## Work to be completed:
Please copy the material exactly, from the line that contains "Task: Click the" up to and including the line that contains "Click the alerts".
━━ Material provided
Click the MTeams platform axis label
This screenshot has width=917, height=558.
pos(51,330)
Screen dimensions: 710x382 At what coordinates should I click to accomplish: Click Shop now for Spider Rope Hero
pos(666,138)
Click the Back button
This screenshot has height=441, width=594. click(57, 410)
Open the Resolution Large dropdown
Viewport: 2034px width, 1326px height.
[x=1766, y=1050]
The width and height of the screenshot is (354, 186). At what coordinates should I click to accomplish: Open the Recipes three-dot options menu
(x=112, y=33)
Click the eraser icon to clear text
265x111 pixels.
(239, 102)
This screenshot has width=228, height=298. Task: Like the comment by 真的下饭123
━━━━
━━ Material provided
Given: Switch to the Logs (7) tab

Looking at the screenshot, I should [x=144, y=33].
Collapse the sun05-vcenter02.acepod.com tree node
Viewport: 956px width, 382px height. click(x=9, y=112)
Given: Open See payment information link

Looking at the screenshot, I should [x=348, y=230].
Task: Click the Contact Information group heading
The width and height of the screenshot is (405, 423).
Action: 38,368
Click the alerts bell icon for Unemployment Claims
━━━━
## Solution:
Task: Click the Contact Information group heading
The width and height of the screenshot is (405, 423).
Action: 38,368
Click the alerts bell icon for Unemployment Claims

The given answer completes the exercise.